[Collected data]
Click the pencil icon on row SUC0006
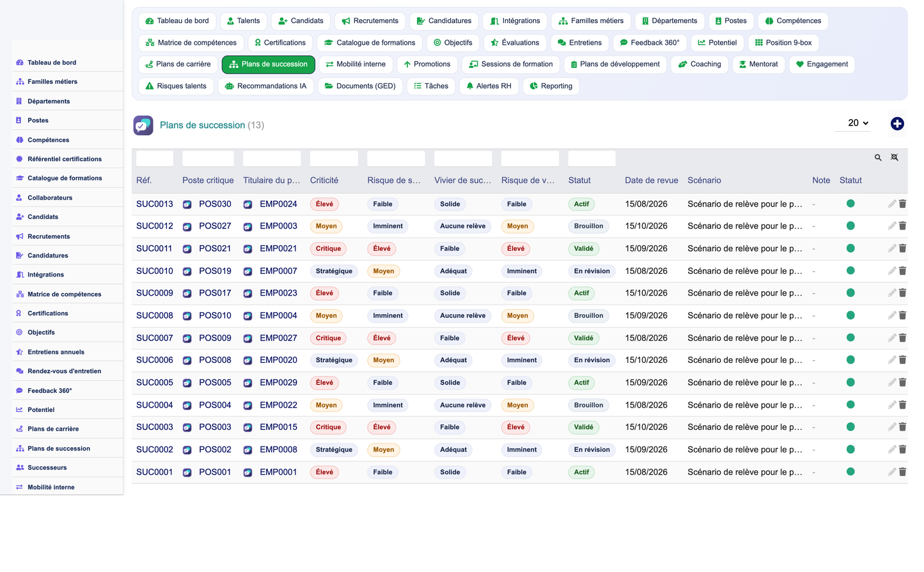The image size is (924, 572). pyautogui.click(x=891, y=360)
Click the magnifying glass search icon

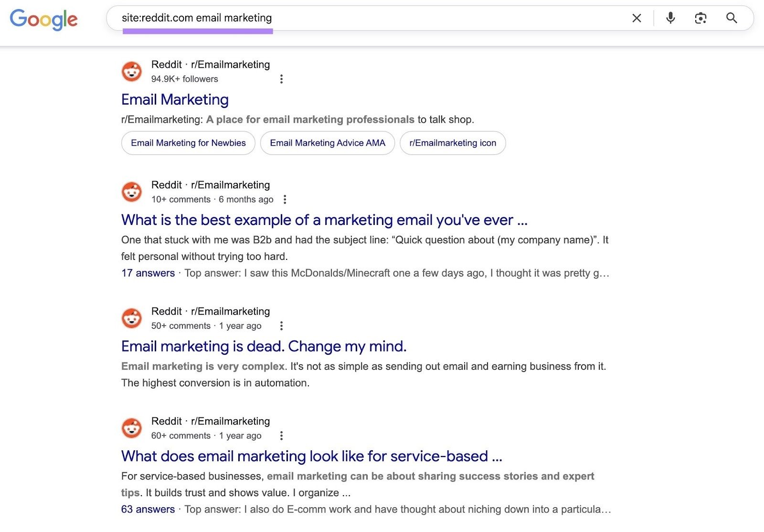click(x=732, y=18)
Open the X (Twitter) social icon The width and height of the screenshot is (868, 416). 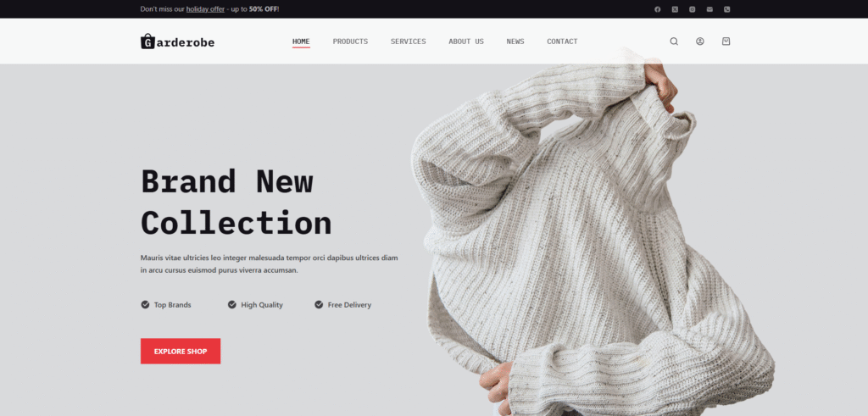[674, 9]
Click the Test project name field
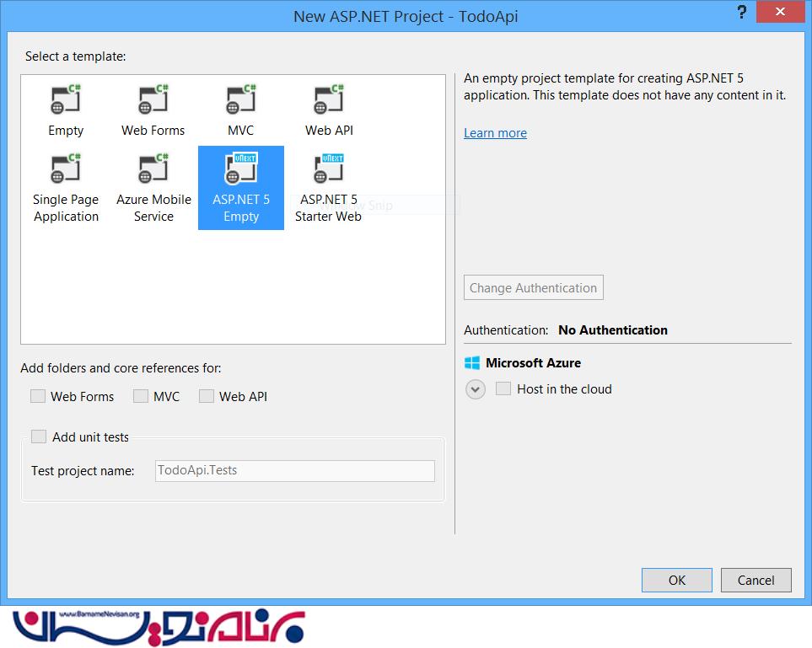 tap(295, 470)
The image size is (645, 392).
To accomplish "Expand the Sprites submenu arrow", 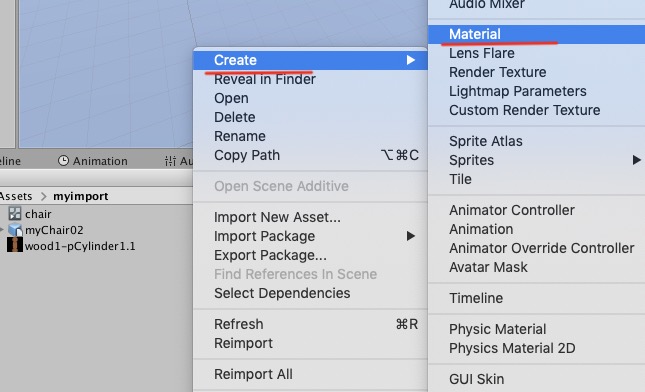I will (636, 160).
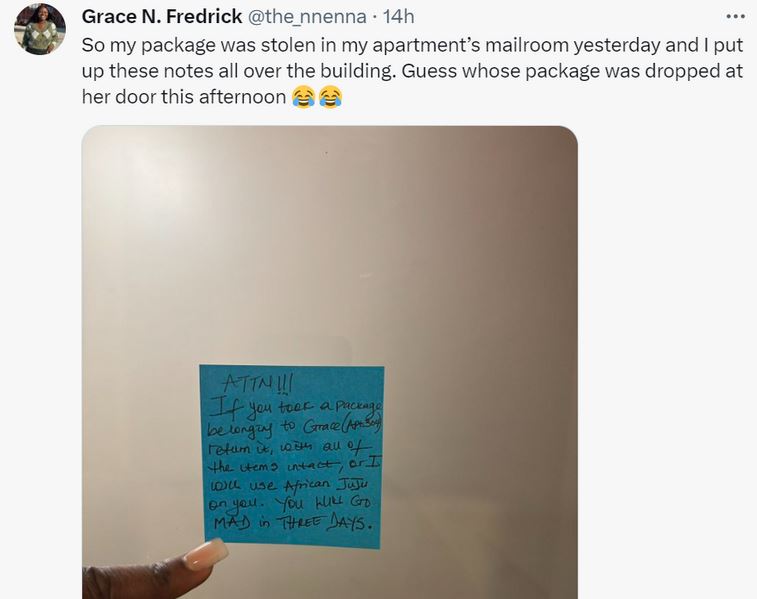
Task: Click the tweet's last line "her door this afternoon"
Action: [x=184, y=97]
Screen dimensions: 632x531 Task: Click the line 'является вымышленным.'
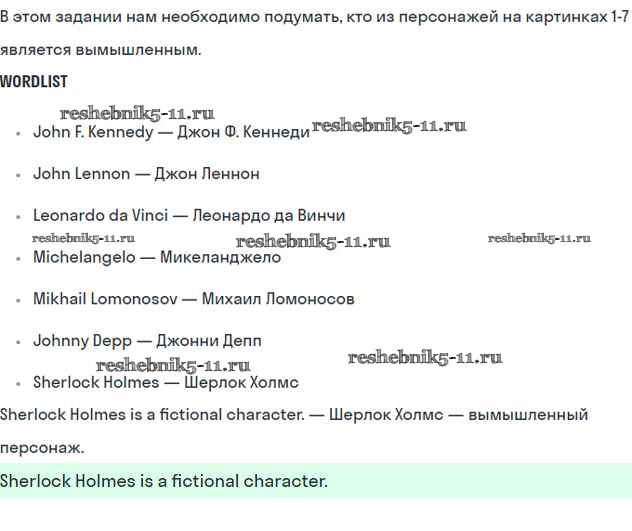pos(100,50)
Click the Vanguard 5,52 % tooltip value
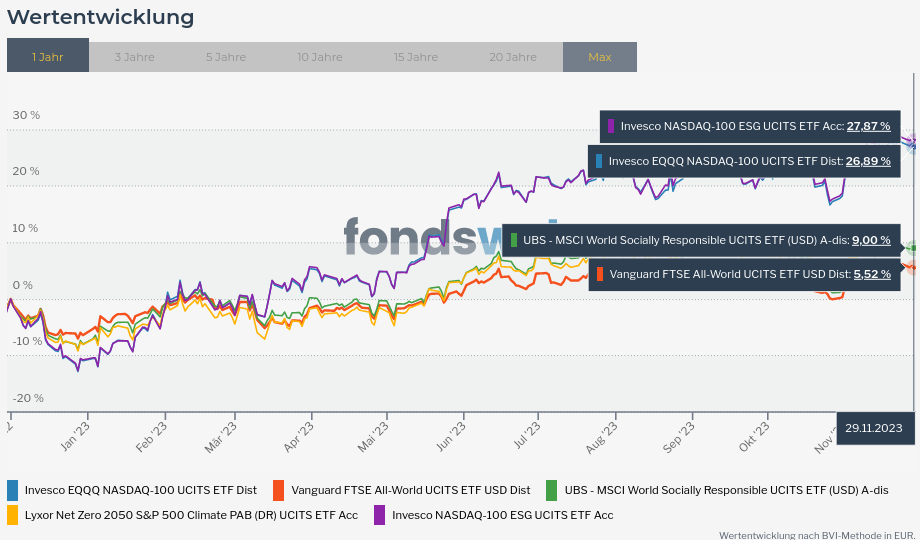This screenshot has height=540, width=920. point(872,274)
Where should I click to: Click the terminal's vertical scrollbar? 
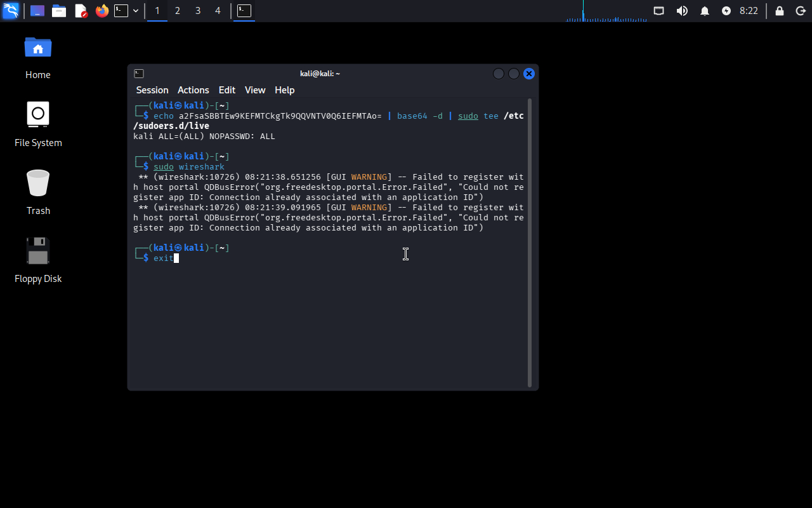coord(530,241)
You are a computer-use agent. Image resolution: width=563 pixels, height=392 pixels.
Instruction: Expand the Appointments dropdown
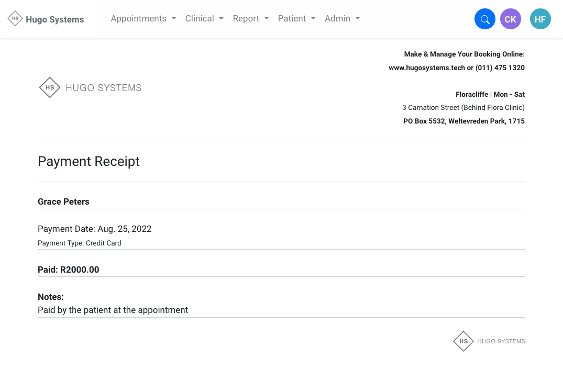(x=143, y=19)
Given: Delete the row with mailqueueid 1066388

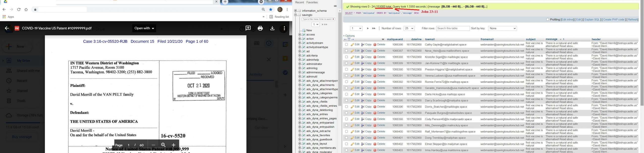Looking at the screenshot, I should (379, 57).
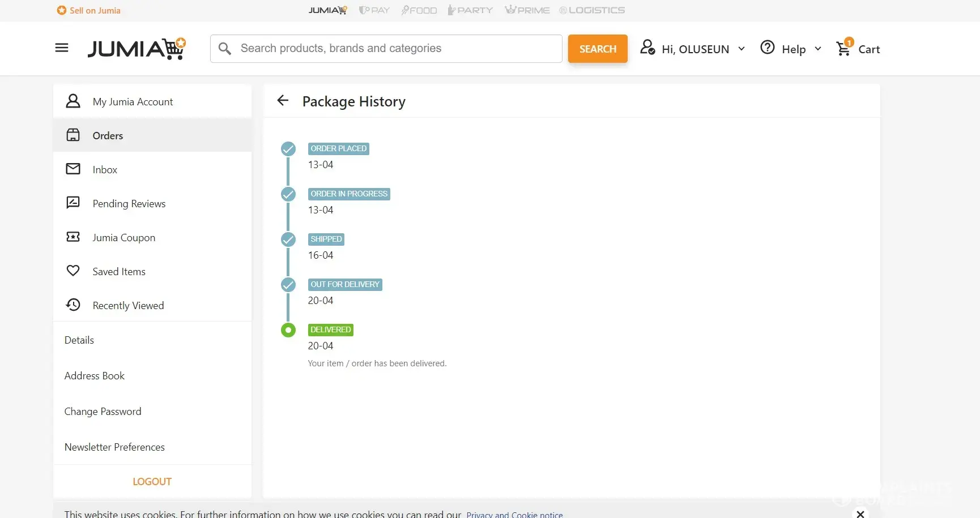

* TO DO: Please print the lines from the one holding "Instruction: Expand the Appointments dropdown" through the end of the records above, unchanged and with the pictures left out.

* OUTPUT BELOW:
Instruction: Expand the Appointments dropdown
(x=143, y=19)
Given: Delete the row with mailqueueid 1066388

Looking at the screenshot, I should (379, 57).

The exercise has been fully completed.